A few years back, a "greasy spoon café" in the town where I live got renovated and turned into an American Diner! You don't know how excited this made me. Complete with booths and jukebox, an open kitchen, and fifties style outfits, it's totally unique for its location. Earlier this year, two of my friends took it over. Both had spent ages working in customer service jobs, gaining the necessary business acumen to become lady bosses. And they were sure to kill it! Biased bestie here.
They've also hired another of our friends to be a chef, and even though I don't officially work there, I often think that I do, propped up for hours at the bar with my laptop. It'd make the best setting for a sitcom – think 2 Broke Girls but British and minus the cupcakes. Because I spend so much time there, I wanted to detail everything I've learnt being an observer, and all the amazing things they do everyday.
One thing is completely clear. People love eating in a diner. There's something so unique about eating in a theme diner that you won't get elsewhere. For starters, the burger names are super cute. How could you not want to order the Chilli Cheeseburger or a Breakfast Burger? And if you're feeling brave, finish The Burger Challenge and get your photo on the wall.
The jukebox plays vintage tunes all day long, a totally welcome change to hearing chart hits in every other shop. Who wouldn't want a bit of Elvis and chill with their coffee instead of hearing that song that's on TV every ten seconds right now? Listening to the classics is way more relaxing, and transports you to another world.

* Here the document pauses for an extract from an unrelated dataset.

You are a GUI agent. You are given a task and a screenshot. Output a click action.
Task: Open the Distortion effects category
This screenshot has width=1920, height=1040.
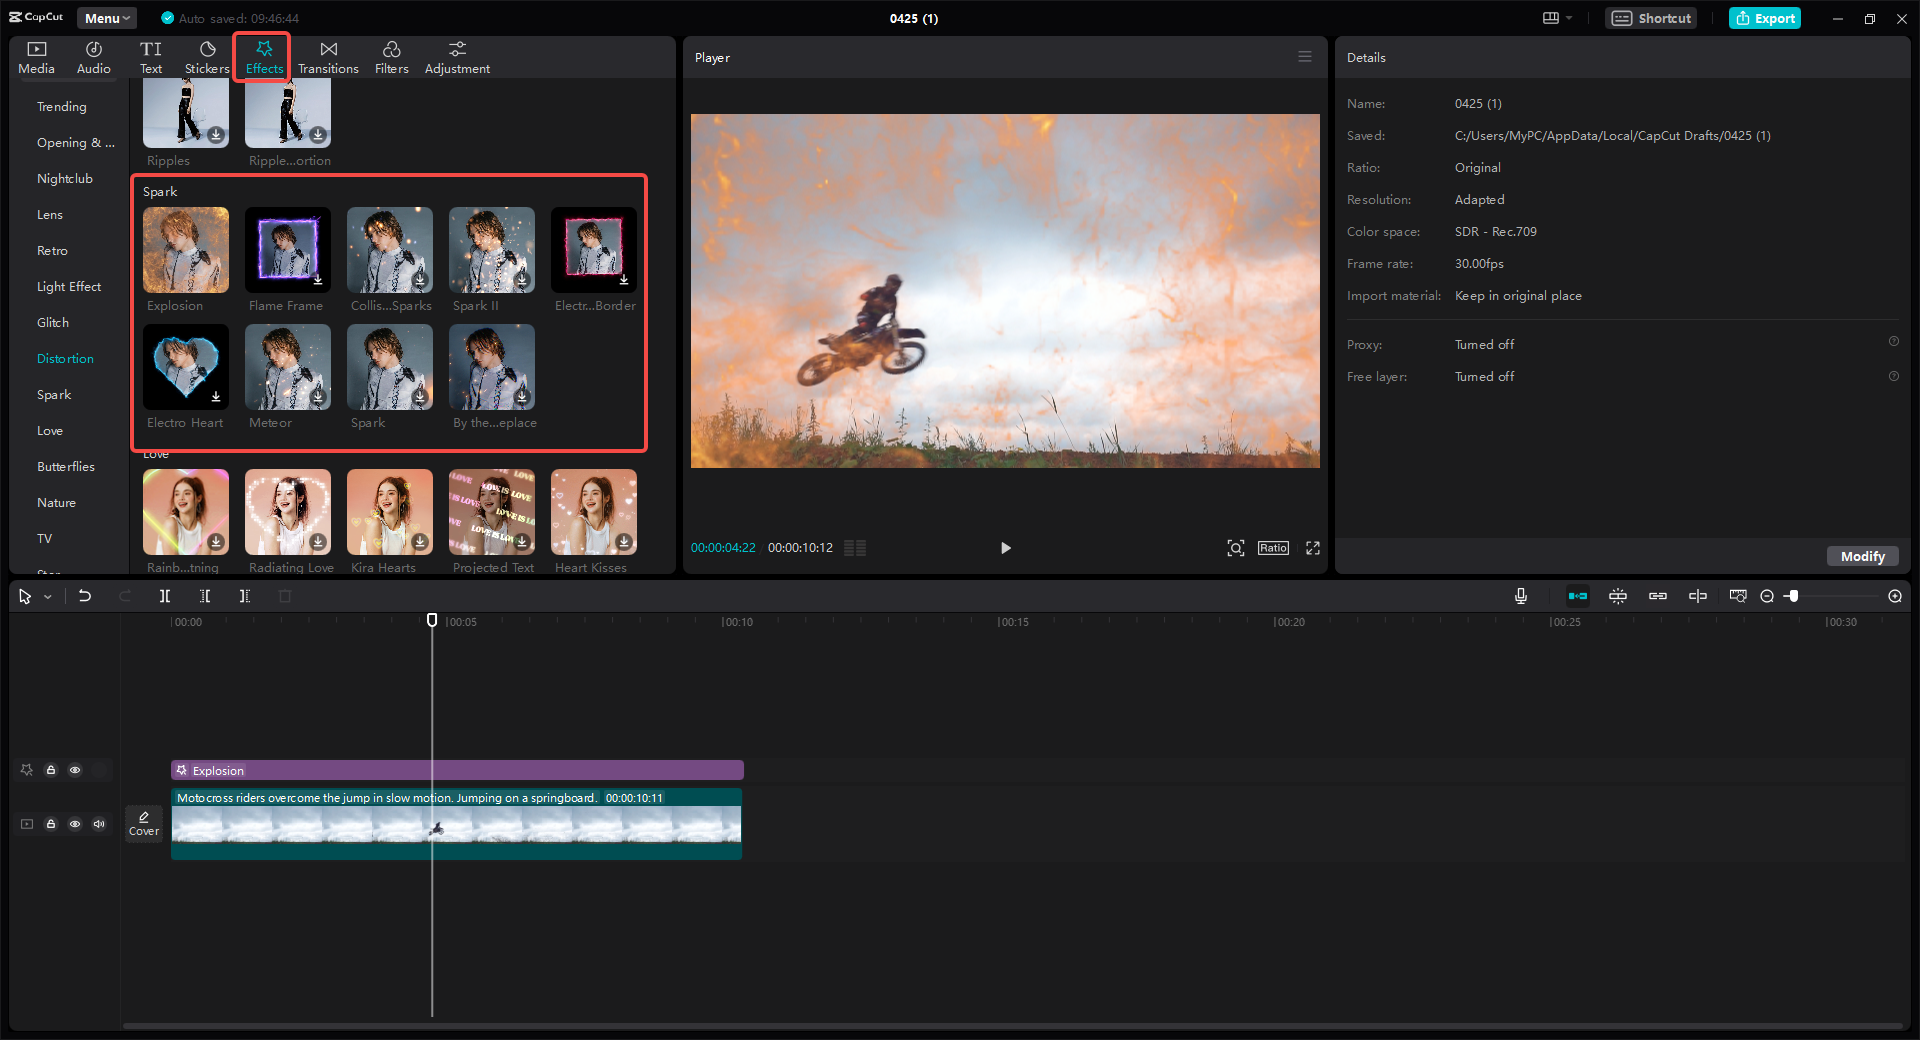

If you've worked in fast food restaurants before, you'll know the crazy kinds of things you're made to wear – baseball caps indoors, special shoes, brightly-colored shirts – so diner-wear in comparison is totes chic. Anything with a fifties flare, including pop socks, skirts, mid-riff shirts, and hair pinned back all curly. The uniform is #OutfitGoals, and has inspired me to start shopping vintage again.
One thing I totally miss about working in a restaurant or in retail is the camaraderie you get with your co-workers. Do they annoy the hell out of you sometimes? Sure. But do they also give you leftover peanut butter and banana milkshake when they make too much. Yes, yes they do!
My friends have run so many parties at the diner, and I'm super envious of anyone that's had a birthday there. Attention to detail is key, and my besties, the boss ladies, put so much effort into making their parties legendary. Whether it's crafting personalised table settings, ordering bespoke balloons, or creating honorary milkshake names, they're always thinking up new ideas to make events magical.
It's important to have that place, that you can go at any time and be greeted by people who know you and what your regular order is (Mint Choc Chip Latte, please!).